The most recent open source project I've done is a full open-source digital flow for custom integrated circuit chips. For a long time, I used this digital flow at MultiGiG, but the detail router was a tool that I obtained from an acquaintance for whom I had done some development work on the Magic layout tool. So I spent some time during the summer coding up a usable open-source detail autorouter. It is complete but fairly simple and is an ongoing project.
h5. Can you sum up Open Circuit Design in one sentence?
Not really! I have long had an interest in maintaining and developing open source software, and over the years I ended up with some projects of my own, and taking over other projects. There were particular tools that I saw languishing largely due to being displaced by commercial tools, and this seemed particularly unfair because the open source tools were often better designed, and the commercial tools could not be modified to suit a particular need, or debugged when an error was found.
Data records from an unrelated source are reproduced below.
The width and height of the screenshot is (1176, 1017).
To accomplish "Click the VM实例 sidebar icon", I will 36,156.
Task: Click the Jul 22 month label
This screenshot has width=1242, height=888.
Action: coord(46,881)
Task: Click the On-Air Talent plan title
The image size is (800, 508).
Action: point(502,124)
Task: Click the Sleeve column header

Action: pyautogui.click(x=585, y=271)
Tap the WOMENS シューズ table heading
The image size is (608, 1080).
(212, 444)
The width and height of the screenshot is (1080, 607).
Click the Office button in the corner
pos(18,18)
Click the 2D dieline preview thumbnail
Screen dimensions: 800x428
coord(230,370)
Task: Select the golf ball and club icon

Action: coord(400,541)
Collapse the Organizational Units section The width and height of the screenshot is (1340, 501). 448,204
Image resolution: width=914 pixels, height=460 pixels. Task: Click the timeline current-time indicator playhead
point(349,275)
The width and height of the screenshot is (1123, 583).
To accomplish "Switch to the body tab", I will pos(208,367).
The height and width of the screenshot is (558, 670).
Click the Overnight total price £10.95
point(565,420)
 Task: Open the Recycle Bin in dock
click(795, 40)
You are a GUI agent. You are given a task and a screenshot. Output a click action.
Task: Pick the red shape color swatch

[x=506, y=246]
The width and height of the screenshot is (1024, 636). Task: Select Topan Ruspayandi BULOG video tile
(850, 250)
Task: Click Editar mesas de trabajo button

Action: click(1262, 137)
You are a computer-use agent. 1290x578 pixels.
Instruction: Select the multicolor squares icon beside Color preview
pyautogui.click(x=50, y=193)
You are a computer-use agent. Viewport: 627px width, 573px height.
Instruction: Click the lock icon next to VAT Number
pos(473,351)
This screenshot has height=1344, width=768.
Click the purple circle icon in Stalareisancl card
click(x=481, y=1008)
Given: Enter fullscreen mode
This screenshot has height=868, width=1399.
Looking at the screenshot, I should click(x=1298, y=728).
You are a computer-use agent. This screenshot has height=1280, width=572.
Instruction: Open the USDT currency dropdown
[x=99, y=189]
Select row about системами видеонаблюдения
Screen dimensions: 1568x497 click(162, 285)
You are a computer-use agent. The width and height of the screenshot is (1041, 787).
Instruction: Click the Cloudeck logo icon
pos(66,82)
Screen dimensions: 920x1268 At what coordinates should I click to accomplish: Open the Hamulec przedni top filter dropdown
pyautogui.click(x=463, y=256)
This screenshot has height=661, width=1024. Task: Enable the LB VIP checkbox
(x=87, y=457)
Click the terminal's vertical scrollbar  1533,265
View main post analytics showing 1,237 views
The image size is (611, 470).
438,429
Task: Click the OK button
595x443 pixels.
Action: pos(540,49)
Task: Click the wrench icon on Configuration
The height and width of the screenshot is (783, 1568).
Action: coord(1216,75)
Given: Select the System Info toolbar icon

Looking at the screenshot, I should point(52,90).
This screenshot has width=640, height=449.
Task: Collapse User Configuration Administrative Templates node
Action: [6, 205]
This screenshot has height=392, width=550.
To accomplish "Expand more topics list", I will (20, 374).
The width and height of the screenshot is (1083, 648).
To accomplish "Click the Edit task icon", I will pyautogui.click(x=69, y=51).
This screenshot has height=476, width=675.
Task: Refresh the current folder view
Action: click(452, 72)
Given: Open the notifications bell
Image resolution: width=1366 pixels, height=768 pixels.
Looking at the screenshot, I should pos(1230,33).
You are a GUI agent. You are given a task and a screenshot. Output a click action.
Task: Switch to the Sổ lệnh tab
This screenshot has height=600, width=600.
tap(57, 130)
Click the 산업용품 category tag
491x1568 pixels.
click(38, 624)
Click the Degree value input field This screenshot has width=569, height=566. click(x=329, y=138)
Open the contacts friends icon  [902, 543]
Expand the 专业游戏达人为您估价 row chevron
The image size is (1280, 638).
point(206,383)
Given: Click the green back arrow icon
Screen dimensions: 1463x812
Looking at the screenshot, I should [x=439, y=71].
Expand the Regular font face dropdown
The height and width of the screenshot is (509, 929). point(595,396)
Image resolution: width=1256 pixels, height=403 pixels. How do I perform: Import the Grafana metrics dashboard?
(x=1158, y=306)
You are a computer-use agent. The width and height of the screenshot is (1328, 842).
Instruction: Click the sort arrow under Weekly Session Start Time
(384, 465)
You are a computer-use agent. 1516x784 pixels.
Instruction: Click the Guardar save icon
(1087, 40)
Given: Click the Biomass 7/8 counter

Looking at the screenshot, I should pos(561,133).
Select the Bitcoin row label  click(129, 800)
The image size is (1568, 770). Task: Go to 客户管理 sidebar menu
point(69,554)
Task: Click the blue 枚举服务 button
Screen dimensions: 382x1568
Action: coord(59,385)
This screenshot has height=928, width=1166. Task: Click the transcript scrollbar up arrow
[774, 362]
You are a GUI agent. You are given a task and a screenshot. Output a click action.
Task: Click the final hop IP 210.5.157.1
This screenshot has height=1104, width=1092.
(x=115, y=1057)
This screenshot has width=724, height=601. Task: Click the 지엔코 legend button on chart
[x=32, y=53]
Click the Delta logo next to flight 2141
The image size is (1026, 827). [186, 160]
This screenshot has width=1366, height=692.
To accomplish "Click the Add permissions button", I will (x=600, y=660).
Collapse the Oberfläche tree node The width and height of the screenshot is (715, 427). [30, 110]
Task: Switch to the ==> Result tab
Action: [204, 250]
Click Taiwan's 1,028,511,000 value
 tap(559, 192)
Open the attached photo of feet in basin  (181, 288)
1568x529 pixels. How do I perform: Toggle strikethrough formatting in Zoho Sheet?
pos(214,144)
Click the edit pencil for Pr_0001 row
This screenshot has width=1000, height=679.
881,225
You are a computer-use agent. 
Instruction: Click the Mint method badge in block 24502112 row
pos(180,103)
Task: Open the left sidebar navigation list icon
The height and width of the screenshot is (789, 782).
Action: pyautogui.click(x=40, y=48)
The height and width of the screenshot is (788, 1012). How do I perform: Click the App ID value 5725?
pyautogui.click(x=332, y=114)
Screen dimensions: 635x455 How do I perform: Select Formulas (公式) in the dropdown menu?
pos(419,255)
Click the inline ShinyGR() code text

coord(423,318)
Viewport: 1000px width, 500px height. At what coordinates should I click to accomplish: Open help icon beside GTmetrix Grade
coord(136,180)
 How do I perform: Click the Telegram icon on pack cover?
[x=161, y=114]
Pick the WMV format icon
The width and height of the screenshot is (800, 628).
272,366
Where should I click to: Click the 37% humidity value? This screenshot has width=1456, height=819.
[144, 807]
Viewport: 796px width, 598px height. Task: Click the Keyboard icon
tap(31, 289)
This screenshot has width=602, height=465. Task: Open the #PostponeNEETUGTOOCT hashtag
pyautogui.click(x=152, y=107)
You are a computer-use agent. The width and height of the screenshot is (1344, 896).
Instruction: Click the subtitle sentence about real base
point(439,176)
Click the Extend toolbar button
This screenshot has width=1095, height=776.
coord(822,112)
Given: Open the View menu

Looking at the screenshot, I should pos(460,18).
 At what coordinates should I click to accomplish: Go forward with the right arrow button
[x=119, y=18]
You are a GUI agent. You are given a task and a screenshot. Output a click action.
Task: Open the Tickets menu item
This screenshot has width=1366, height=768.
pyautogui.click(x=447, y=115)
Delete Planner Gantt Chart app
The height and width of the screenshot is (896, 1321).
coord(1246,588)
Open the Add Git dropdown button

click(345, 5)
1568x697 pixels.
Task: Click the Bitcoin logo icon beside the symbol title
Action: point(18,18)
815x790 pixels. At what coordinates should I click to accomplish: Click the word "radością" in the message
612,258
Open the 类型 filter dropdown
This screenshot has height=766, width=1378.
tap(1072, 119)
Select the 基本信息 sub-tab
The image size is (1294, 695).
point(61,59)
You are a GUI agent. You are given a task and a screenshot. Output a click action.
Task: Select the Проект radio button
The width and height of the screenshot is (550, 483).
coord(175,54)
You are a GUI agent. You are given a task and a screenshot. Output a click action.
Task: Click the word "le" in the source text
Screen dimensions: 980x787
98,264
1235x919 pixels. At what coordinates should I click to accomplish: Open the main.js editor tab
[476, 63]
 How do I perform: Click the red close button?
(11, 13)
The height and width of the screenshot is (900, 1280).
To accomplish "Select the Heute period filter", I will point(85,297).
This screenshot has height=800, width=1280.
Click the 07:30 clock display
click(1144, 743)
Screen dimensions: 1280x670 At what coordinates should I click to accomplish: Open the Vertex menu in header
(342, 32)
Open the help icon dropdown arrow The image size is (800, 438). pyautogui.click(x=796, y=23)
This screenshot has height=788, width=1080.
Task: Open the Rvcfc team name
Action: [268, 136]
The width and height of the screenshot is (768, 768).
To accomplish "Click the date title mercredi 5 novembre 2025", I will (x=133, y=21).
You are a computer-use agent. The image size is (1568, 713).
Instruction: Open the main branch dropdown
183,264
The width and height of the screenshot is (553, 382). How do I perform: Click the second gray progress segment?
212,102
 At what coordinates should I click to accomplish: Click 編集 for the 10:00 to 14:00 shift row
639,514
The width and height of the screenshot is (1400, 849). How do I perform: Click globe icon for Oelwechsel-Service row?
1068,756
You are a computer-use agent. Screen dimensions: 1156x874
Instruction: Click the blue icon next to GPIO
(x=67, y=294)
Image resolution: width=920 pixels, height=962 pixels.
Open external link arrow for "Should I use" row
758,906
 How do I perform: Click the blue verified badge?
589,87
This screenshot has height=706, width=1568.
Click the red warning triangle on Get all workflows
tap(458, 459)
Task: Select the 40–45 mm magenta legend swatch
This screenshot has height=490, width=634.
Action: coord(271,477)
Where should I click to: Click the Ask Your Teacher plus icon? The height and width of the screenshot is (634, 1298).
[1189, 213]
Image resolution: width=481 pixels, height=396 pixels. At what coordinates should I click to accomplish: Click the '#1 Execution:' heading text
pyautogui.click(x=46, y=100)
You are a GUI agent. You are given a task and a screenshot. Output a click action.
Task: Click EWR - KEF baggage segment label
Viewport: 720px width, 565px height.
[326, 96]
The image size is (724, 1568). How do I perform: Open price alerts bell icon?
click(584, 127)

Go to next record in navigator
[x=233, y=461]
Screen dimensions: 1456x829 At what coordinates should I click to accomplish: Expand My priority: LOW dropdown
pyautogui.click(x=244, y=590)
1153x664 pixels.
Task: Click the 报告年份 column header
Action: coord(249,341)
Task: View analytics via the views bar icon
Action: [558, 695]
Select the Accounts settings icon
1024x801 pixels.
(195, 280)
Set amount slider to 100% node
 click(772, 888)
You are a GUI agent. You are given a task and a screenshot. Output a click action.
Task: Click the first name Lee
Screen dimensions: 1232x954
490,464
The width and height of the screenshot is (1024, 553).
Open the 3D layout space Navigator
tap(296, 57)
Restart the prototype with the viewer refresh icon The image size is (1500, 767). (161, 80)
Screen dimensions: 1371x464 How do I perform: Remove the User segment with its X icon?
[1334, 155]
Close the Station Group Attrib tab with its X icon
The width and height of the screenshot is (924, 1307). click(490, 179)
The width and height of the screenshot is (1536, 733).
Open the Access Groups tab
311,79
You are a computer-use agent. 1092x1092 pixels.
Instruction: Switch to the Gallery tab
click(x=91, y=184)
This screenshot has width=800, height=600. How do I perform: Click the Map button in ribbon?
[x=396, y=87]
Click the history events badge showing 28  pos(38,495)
When these tools had no obvious maintainer, I took over the job. Since I ended up with the better part of a design flow, I put everything together in a website along with documentation, tutorials, and other resources. That is how Open Circuit Design came to be.
Knowing that you have to read the above paragraph to understand what Open Circuit Design is, I'd summarize it in one sentence as follows:
Open Circuit Design exists as a resource for integrated circuit design, mainly targeted at three groups: (1) university programs, who have traditionally favored open source tools as development platforms for new ideas, (2) companies that cannot afford a complete suite of commercial tools, (3) companies that can afford the commercial tools, but wish to augment the commercial tools with open source tools that require no licenses and are often easier to use.
h5. What were your goals with this site?
Cadence is still around, and is still overcharging for their tools, so no, the goals have not been reached, and probably never will. But seriously, I regularly get emails from all over the world from people using tools they downloaded from Open Circuit Design, and thanking me for the development and support, so there is clearly a strong interest in open source VLSI design tools. So in another sense, Open Circuit Design meets my goals every time I get an email from someone expressing their appreciation for the site and the tools that I help maintain.
h5. What direction do you see your business heading in the next few years?
I am cautiously watching but generally supportive of the "Silicon Renaissance" initiative started by Ray Barrett and others, an attempt to recreate the heyday of VLSI design when multiproject wafer runs were cheap and common, sparking a huge number of forward-thinking projects. Most of those projects were, naturally, failures (not a few of those my own graduate school projects), all the more reason to support an environment where people (namely graduate students) can try out their wildest ideas without being product-driven. Someone, somewhere, will stumble upon the next big thing.
Open Circuit Design itself will survive as long as I can keep it going, hopefully to keep expanding its offerings whenever I have time. MultiGiG has been very generous in hosting the Open Circuit Design website, and I am thankful for their support.
h5. What challenges do you foresee in our industry?
Overcoming a blatant lack of respect among management types for open-source tools. The perpetual availability of open-source EDA tools is never a guaranteed thing, and must be kept alive and well by the efforts of many, many dedicated volunteers, who must never forget just how fragile it all is.